Nací antes que la televisión, la vacuna contra la polio, las comidas congeladas, las fotocopiadoras, las lentillas y la Viagra. Por entonces no existían las tarjetas de crédito ni el rayo láser. La iluminación de las calles se limitaba simplemente a unas ridículas bombillas de 60 W colgadas de las esquinas que servían también de centro de diana para los tirabalas de los niños.
En aquellos tiempos no había aire acondicionado, ni lavadoras, ni lavavajillas, ni secadoras. El hombre no había llegado aún a la luna y los aviones volaban con hélices. En cada familia había un padre y una madre y la palabra gay era una especie de síncopa andaluz del saludo, que hay. A las lesbianas se las conocía por el nombre de un producto gastronómico muy español, pero los mayores nos prohibían mencionarla. Los chavales no llevábamos pendientes, ni piercings y los tatuajes eran cosa de presidiarios y legionarios. La única protección solar era la propia sal marina y como mucho un toque de Nivea en nariz y hombros que, por supuesto, no servía de nada. El aguafuerte y la lejía estaban en cualquier alacena al alcance de los niños y el botiquín casero se limitaba a un bote de yodo, alcohol, agua oxigenada y un tubo de piramidón. No obstante, no tengo 90 años.

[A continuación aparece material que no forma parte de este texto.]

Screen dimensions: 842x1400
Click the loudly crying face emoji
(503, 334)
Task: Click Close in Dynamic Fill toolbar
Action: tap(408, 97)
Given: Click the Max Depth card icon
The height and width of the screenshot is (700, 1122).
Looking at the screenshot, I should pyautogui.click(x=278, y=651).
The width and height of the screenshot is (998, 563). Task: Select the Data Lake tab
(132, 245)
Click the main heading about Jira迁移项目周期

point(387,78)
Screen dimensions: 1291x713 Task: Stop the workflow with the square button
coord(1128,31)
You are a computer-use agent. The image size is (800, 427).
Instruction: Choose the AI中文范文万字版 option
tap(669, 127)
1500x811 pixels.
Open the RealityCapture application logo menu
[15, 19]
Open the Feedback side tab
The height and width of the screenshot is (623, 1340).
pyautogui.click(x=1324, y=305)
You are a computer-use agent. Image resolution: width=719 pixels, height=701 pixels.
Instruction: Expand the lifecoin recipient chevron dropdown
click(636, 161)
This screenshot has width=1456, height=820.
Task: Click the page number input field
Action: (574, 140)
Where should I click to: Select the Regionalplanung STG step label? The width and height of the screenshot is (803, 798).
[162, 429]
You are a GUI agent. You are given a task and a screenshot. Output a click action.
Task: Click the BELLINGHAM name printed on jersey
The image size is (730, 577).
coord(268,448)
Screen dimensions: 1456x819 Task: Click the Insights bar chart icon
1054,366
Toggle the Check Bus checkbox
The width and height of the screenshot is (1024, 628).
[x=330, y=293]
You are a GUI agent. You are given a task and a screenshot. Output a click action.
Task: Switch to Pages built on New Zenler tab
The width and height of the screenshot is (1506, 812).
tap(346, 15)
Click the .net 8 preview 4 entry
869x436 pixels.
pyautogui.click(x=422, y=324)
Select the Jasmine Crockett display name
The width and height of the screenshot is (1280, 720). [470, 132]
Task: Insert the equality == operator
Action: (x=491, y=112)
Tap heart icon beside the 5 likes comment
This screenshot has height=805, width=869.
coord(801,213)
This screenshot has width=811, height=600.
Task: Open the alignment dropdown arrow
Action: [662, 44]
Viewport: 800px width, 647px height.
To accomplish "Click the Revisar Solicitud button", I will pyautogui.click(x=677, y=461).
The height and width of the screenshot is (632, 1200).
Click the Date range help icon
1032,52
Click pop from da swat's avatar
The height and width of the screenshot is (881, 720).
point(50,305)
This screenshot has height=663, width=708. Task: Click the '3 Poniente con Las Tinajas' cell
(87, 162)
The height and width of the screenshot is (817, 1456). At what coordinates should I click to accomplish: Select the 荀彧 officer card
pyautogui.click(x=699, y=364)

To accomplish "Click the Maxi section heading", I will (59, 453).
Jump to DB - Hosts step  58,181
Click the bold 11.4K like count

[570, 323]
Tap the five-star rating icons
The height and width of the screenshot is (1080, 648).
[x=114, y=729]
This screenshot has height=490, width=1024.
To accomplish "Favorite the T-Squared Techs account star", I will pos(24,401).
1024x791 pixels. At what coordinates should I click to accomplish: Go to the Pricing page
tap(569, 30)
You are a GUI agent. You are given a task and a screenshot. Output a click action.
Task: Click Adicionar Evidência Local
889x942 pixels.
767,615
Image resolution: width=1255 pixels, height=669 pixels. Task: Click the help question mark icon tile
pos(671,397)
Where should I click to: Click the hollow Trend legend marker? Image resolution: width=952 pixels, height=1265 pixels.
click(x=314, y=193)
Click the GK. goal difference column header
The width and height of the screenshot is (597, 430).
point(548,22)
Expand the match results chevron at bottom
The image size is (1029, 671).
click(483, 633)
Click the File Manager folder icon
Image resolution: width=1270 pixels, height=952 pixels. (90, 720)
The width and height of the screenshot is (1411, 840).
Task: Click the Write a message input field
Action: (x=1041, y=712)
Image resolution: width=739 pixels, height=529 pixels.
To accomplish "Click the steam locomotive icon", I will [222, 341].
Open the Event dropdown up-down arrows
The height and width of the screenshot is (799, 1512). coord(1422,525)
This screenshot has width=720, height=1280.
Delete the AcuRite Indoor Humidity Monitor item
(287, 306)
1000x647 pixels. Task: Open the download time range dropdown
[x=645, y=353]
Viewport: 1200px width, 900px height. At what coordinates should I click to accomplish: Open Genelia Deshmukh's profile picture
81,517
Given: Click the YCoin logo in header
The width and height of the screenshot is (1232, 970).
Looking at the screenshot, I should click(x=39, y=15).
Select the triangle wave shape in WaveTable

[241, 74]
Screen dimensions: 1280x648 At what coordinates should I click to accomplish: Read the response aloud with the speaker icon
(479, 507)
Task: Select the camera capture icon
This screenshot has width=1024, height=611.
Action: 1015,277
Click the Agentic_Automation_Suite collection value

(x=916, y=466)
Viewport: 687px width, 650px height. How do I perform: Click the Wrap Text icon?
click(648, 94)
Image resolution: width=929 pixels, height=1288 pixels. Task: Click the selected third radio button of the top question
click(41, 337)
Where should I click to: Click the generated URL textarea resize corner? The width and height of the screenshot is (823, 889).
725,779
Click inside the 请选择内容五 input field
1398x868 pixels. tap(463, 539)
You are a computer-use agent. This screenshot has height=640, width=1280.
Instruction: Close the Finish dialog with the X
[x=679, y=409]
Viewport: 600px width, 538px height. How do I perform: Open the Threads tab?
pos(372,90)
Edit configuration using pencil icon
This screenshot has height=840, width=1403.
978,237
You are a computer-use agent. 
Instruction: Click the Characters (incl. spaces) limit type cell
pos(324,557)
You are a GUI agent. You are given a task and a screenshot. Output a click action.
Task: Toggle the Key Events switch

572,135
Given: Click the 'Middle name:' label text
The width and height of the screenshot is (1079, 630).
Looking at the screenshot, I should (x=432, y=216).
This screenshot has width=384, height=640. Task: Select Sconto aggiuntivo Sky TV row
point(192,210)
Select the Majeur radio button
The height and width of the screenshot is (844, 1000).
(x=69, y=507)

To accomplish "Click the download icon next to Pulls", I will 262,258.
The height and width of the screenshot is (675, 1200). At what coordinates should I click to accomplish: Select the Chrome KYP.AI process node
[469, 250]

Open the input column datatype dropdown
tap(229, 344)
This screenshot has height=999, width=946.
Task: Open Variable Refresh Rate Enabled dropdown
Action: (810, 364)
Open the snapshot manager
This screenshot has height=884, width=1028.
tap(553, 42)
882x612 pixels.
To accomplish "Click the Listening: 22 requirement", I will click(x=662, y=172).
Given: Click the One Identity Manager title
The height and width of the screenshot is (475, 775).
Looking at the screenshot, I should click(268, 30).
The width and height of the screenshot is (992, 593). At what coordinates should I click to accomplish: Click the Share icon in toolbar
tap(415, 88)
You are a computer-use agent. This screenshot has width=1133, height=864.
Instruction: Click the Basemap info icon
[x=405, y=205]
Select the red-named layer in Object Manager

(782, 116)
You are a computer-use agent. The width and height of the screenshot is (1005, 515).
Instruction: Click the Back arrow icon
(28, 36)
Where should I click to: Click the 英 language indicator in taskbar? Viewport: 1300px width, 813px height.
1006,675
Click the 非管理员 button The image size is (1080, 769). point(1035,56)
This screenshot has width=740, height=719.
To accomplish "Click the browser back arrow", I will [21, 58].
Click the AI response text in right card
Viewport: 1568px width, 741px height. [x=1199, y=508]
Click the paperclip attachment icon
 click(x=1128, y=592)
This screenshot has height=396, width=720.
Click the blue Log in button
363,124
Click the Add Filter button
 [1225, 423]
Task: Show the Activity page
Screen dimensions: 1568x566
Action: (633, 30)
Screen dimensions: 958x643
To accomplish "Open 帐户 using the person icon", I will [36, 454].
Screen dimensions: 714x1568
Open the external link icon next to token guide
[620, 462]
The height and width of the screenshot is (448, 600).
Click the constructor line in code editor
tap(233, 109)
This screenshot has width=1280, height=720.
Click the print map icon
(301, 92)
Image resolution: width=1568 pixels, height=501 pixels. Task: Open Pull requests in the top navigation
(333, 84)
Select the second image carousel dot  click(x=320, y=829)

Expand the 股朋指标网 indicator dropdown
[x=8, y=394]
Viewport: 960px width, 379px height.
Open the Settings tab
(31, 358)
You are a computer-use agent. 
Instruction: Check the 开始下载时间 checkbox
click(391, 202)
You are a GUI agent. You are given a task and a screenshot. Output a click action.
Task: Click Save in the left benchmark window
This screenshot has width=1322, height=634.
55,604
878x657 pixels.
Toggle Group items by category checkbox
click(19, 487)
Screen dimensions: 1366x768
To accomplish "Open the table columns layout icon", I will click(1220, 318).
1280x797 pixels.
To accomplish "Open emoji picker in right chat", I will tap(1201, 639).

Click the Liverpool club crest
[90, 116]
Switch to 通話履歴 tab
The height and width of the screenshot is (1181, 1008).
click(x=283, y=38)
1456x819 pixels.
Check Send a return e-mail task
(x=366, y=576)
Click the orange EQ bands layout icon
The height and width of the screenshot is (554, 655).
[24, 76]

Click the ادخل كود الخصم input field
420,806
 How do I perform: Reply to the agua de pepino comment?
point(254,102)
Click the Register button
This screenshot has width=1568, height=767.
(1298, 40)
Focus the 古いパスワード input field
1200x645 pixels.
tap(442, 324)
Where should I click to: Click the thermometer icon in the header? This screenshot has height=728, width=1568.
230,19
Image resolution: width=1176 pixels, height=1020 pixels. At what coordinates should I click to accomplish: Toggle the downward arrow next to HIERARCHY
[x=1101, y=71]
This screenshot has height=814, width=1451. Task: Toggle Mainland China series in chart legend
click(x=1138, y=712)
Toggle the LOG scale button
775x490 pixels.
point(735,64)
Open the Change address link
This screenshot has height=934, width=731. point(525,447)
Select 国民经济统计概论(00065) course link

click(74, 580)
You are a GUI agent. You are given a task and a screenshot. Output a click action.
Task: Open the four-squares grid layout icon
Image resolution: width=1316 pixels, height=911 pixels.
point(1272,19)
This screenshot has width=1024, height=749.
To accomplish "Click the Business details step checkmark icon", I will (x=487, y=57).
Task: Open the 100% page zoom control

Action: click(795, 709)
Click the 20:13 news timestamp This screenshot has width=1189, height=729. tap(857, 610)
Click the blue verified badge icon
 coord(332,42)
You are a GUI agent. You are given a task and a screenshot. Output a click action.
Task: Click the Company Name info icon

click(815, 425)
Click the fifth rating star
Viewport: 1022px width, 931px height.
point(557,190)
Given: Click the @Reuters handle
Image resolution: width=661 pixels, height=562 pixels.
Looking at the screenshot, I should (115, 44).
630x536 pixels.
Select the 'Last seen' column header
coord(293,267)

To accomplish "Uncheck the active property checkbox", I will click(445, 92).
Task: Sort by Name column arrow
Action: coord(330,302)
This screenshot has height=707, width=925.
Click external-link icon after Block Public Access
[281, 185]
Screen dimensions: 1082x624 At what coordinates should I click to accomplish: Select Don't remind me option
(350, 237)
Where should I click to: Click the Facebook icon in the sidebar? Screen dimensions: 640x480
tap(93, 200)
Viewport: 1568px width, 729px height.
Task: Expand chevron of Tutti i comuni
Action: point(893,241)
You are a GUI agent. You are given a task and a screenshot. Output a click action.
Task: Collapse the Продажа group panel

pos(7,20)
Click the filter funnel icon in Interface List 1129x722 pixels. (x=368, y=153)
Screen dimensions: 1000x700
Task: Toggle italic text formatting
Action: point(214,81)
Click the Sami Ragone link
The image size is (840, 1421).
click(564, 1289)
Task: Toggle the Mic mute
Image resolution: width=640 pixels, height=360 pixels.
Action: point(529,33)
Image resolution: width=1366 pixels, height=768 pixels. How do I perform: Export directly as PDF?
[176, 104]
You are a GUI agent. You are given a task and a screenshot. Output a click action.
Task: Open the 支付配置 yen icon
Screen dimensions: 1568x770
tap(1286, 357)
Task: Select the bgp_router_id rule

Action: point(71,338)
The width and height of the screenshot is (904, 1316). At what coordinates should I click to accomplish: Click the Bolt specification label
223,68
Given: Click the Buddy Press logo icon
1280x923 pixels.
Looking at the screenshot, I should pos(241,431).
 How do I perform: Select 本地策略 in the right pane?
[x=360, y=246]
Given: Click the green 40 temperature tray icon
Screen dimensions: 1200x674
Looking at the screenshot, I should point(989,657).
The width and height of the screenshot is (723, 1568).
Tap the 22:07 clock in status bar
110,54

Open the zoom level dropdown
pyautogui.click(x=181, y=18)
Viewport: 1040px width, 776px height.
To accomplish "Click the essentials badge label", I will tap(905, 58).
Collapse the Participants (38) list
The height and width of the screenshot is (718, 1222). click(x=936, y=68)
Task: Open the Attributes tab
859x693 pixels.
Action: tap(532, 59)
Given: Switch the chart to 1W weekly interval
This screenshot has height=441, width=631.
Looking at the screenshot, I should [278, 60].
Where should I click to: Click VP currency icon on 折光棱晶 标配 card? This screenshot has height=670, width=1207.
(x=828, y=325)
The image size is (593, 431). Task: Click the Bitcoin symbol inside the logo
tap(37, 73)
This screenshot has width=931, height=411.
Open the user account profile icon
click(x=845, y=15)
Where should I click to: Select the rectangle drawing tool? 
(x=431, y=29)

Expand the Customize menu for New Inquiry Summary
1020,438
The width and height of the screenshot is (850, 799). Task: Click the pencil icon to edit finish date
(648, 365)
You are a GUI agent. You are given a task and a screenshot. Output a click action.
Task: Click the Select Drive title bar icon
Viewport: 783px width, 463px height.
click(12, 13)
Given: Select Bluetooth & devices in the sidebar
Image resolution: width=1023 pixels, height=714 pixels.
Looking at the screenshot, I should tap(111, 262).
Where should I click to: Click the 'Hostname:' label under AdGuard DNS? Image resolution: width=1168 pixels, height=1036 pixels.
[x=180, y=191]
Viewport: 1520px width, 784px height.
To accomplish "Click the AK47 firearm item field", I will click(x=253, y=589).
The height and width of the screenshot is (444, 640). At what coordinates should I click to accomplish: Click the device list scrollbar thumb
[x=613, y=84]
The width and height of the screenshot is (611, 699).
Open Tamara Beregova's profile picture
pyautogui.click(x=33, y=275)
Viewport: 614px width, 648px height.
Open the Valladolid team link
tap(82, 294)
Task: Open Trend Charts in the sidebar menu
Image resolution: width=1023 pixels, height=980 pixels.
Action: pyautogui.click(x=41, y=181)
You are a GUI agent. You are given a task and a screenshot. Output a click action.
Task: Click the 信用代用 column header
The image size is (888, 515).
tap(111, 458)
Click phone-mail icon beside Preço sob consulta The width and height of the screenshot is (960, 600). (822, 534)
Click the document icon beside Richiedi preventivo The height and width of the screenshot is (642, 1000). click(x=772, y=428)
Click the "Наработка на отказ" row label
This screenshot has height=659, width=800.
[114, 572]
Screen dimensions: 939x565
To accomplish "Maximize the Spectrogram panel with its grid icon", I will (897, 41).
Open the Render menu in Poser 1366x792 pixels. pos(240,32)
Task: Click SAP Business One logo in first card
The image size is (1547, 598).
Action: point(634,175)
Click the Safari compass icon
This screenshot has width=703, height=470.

Vine al mundo antes que el ordenador, que el MP3 y que las terapias de grupo. Mientras fui joven cada hombre para mi era un señor y cada mujer una señora o señorita. En mis tiempos masturbarse retrasaba el crecimiento y daba meningitis. Se cumplían los diez mandamientos, se confesaba los viernes y se iba a misa los domingos. Nací en una época donde la comida rápida significaba levantarse de la mesa con el plátano en la mano porque en la calle esperaban los niños para seguir jugando. Tener una buena relación era llevarse bien con los demás y un ratón era un animalito juguetón que no se enchufaba. No se conocía la máquina de escribir eléctrica, la FM, el casette, los CDs, las calculadoras, ni los dispositivos inalámbricos. Los coches arrancaban dando vueltas a una manivela en la parte frontal del motor y a los relojes se les daba cuerda cuando se paraban, pero no tengo 80 años. La única agua embotellada que se vendía era la destilada para las baterías. No había nada digital. Ni cajeros automáticos, ni videos ni microondas. Los móviles eran ciencia-ficción. Para hablar por teléfono tenías que ir al locutorio de Telefónica junto a la iglesia Mayor, guardar turno y rezar para que la comunicación no se cortara. De webcam y videollamadas ya ni te cuento. Las fotos eran en blanco y negro y tardaban tres días en revelarse. Los coches no tenían cinturones de seguridad, ni dirección asistida, ni elevalunas, ni airbag y el casco de las motos no existía. Los artículos made in Japan se consideraban de mala calidad y los de Korea y Taiwán ni se conocían. Telepizza, Burguer King y McDonal´s estaban por llegar. Las hierbas se tomaban en infusión, pero no se fumaban y la coca era una gaseosa muy espumosa, aun así, no he cumplido los 75 abriles.
Pertenezco a la última generación que creía que una señora necesitaba un marido para tener un hijo y que los hombres tenían que hablar siempre primero en cualquier situación, porque ellos eran más importantes que las mujeres.
Aunque parezca que he vivido 200 años, solo rozo los 70. Si la bondad humana hubiese evolucionado en todo este tiempo del mismo modo que la ciencia y la tecnología, entonces, la desigualdad, la guerra y la miseria, serían un mal recuerdo ya olvidado. Pero no. Desgraciadamente el hombre sigue ventilando su maldad gastando millones en armas para matar a otros hombres. Mientras tanto, el mundo sigue amaneciendo y oscureciendo en la Isla Navidad antes que en cualquier otro lugar del mundo. Nada ha cambiado sustancialmente. Mi idealismo sigue en bancarrota.